BEGIN EXERCISE MATERIALS

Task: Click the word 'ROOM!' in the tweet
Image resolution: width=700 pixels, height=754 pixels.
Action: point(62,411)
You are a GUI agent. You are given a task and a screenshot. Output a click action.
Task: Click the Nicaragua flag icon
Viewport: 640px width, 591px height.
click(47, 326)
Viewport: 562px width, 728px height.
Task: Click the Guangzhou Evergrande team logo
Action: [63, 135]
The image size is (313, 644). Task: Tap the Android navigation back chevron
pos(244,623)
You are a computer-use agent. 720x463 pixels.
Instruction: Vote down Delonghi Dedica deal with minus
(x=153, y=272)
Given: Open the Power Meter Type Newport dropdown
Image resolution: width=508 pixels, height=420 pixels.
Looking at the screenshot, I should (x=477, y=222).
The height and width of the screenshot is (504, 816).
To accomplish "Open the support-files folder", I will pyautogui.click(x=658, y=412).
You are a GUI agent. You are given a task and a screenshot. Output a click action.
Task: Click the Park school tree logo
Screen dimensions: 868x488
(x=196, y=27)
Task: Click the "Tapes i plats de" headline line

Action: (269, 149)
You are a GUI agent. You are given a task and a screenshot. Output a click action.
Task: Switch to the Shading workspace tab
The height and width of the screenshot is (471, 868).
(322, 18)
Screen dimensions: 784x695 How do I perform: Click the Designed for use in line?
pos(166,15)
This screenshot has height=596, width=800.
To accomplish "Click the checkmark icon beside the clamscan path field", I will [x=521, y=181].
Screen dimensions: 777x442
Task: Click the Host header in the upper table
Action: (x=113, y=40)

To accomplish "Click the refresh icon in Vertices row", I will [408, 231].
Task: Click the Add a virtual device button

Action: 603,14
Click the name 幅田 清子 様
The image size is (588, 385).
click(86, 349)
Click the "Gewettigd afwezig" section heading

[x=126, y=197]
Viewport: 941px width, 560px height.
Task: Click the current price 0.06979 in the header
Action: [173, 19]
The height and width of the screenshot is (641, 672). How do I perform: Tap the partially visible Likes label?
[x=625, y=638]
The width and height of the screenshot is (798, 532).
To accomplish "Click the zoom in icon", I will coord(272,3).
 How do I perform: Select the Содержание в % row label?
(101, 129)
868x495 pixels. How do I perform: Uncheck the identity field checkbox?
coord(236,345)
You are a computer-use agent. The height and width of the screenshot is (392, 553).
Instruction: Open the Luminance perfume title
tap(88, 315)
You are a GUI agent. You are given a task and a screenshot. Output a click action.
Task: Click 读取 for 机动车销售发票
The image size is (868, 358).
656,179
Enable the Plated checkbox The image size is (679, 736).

END EXERCISE MATERIALS

▶ _ASSIGNED TASK_
Repeat every record, exactly as written.

▶ _RESPONSE TO THE EXERCISE_
Task: Click the word 'ROOM!' in the tweet
Image resolution: width=700 pixels, height=754 pixels.
Action: point(62,411)
You are a GUI agent. You are given a task and a screenshot. Output a click action.
Task: Click the Nicaragua flag icon
Viewport: 640px width, 591px height.
click(47, 326)
Viewport: 562px width, 728px height.
Task: Click the Guangzhou Evergrande team logo
Action: [63, 135]
The image size is (313, 644). Task: Tap the Android navigation back chevron
pos(244,623)
You are a computer-use agent. 720x463 pixels.
Instruction: Vote down Delonghi Dedica deal with minus
(x=153, y=272)
Given: Open the Power Meter Type Newport dropdown
Image resolution: width=508 pixels, height=420 pixels.
Looking at the screenshot, I should (x=477, y=222).
The height and width of the screenshot is (504, 816).
To accomplish "Open the support-files folder", I will pyautogui.click(x=658, y=412).
You are a GUI agent. You are given a task and a screenshot. Output a click action.
Task: Click the Park school tree logo
Screen dimensions: 868x488
(x=196, y=27)
Task: Click the "Tapes i plats de" headline line

Action: (269, 149)
You are a GUI agent. You are given a task and a screenshot. Output a click action.
Task: Switch to the Shading workspace tab
The height and width of the screenshot is (471, 868).
(322, 18)
Screen dimensions: 784x695 How do I perform: Click the Designed for use in line?
pos(166,15)
This screenshot has height=596, width=800.
To accomplish "Click the checkmark icon beside the clamscan path field", I will [x=521, y=181].
Screen dimensions: 777x442
Task: Click the Host header in the upper table
Action: (x=113, y=40)

To accomplish "Click the refresh icon in Vertices row", I will [408, 231].
Task: Click the Add a virtual device button

Action: 603,14
Click the name 幅田 清子 様
The image size is (588, 385).
click(86, 349)
Click the "Gewettigd afwezig" section heading

[x=126, y=197]
Viewport: 941px width, 560px height.
Task: Click the current price 0.06979 in the header
Action: [173, 19]
The height and width of the screenshot is (641, 672). How do I perform: Tap the partially visible Likes label?
[x=625, y=638]
The width and height of the screenshot is (798, 532).
To accomplish "Click the zoom in icon", I will coord(272,3).
 How do I perform: Select the Содержание в % row label?
(101, 129)
868x495 pixels. How do I perform: Uncheck the identity field checkbox?
coord(236,345)
You are a computer-use agent. The height and width of the screenshot is (392, 553).
Instruction: Open the Luminance perfume title
tap(88, 315)
You are a GUI agent. You are given a task and a screenshot. Output a click action.
Task: Click 读取 for 机动车销售发票
The image size is (868, 358).
656,179
Enable the Plated checkbox The image size is (679, 736).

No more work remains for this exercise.